Technical Justice & Calculated Risks

The Collateral Consequences Calculator is premiering this week at the New York State Bar Association's annual meeting, marking the culmination of a 2 year development effort. The motivation and curricular goals driving this project are described in our portfolio. In addition to the formidable educational and logistical challenges, this project also presented some very unique technical challenges, which are worth documenting and celebrating.

CCNMTL's primary mission is educational, and our design research is usually focused on pedagogy and improving the user experience, rather than infrastructure or basic research. Typically, we attempt to apply well understood software solutions to educational contexts and improve the experience around a well understood technical problem. While our developers dance on the cutting edge of enterprise solutions, it is difficult and risky to work on problems that computer scientists still consider 'hard'.

The Collateral Consequences Calculator is one of the more technically aggressive projects we have embarked on. The project has gone through various stages of complexity and sophistication, but at its core, we were asked to model the Law within Code. Since the Law is expressed using natural human language, this problem falls within the domain of artificial intelligence.

We were also tasked with the development of an active model of the Law - a system that could make inferences about the collateral consequences triggered by individuals matching certain profiles, or a system that could guide the user through various scenarios using a series of wizard-like prompts. In the field of artificial intelligence these kinds of systems are known as expert systems and are notoriously difficult to develop and support.

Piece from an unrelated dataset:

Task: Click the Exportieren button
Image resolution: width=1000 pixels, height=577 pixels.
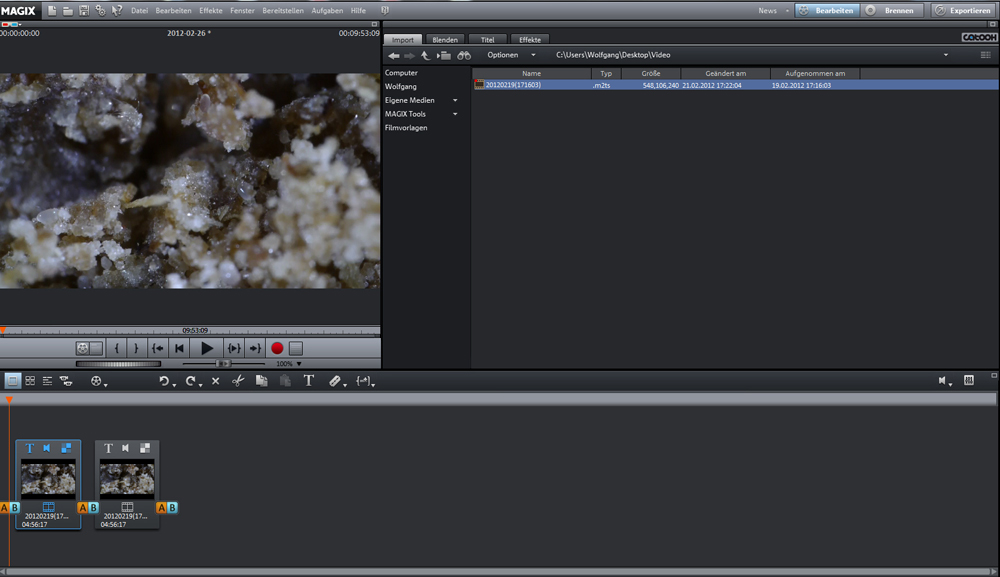Action: tap(964, 10)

Our problem was particularly hairy, since the legal knowledge is highly specialized, very precise, and changes frequently. We needed a solution that accommodated expert verification, accuracy, and evolution over time. For lawyers and law students to participate in the creation and maintenance of this system, the representation of the law needed to be distinct from the code.

As we researched this problem, we discovered there were some emerging standards around legal data exchange, and some computer scientists actively researching "computational solutions enabling users to understand, utilize, exploit, and obey law". (see Computers and the Law ).

These research efforts and fledgling standards had not yet been packaged for us in a ready-to-use format, although they did suggest and confirm some innovative approaches that Anders had already been actively investigating.

Anders' design took into account the precise allowances this project demanded, while remaining flexible enough to handle the ambiguity and inconsistency of the law. We engineered a system where the laws are encoded as a series of propositions, which in turn, are fed into an inference engine to calculate the consequences when various conditions are satisfied. We also built an administrative back-end for this system which, like a wiki, preserves a versioned history of this set of propositions. Our system is even intelligent enough to inform the user of which consequences might be affected by their updates to the rules.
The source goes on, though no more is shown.